• _WHAT IS REQUIRED_
Look through the entries below and show every line containing the word "Given".

• _RECORDS SHOWN_

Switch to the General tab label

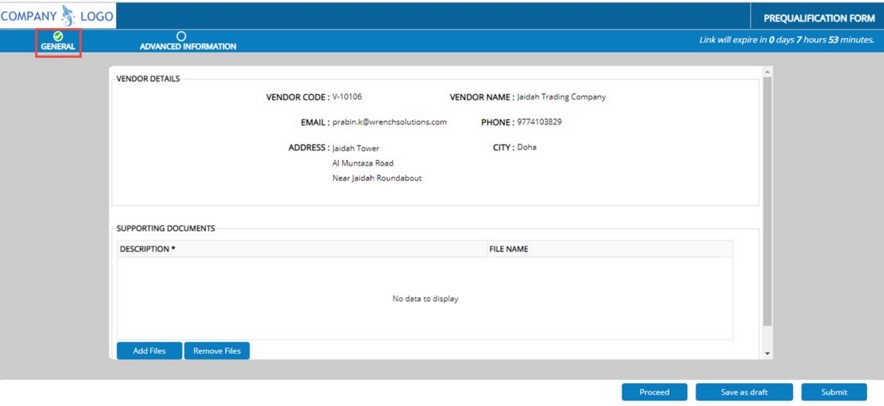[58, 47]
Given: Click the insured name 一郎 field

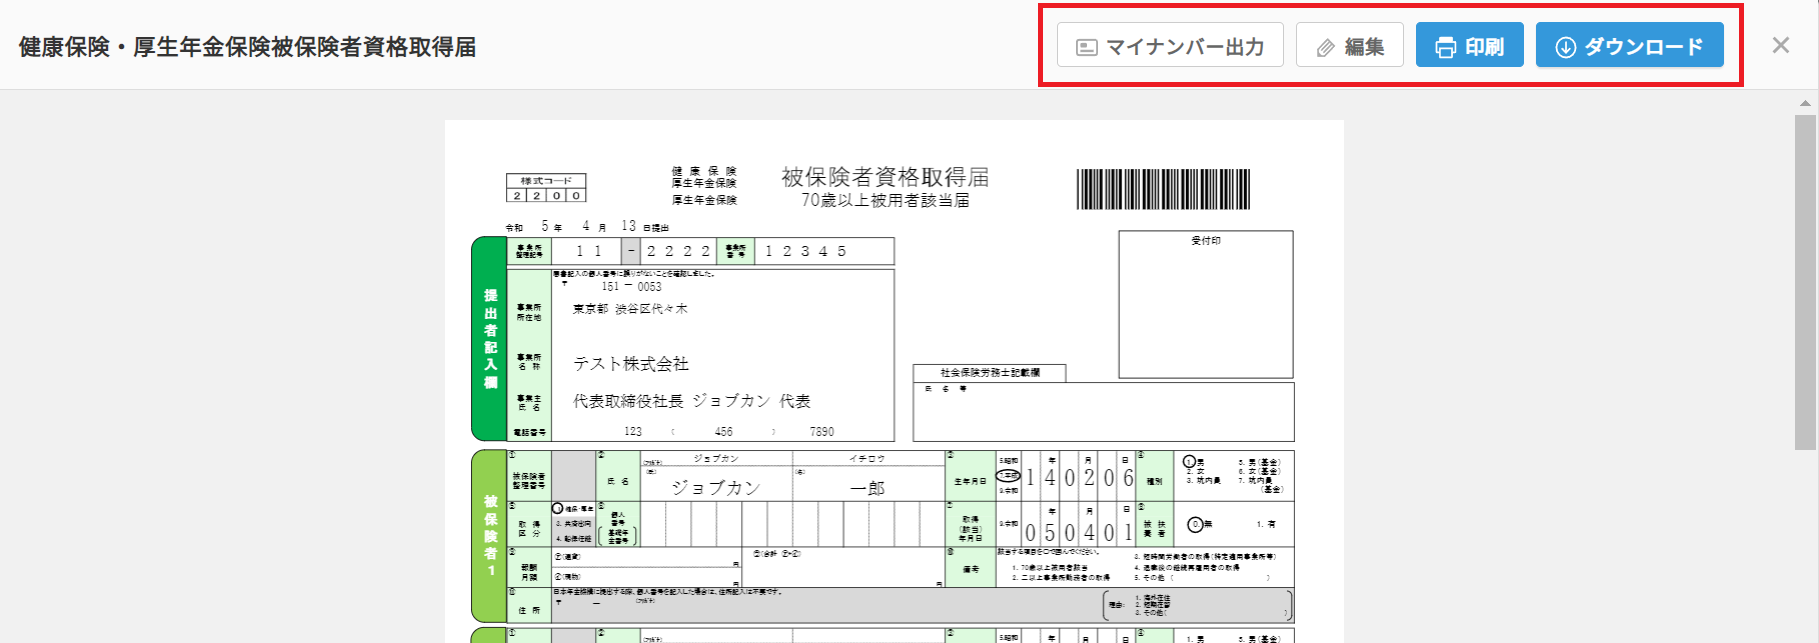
...
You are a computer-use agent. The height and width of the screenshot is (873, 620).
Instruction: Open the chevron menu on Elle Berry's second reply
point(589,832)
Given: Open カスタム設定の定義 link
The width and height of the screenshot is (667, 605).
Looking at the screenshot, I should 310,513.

• _SOLUTION TO THIS TASK_
Given: Click the insured name 一郎 field
Given: Open カスタム設定の定義 link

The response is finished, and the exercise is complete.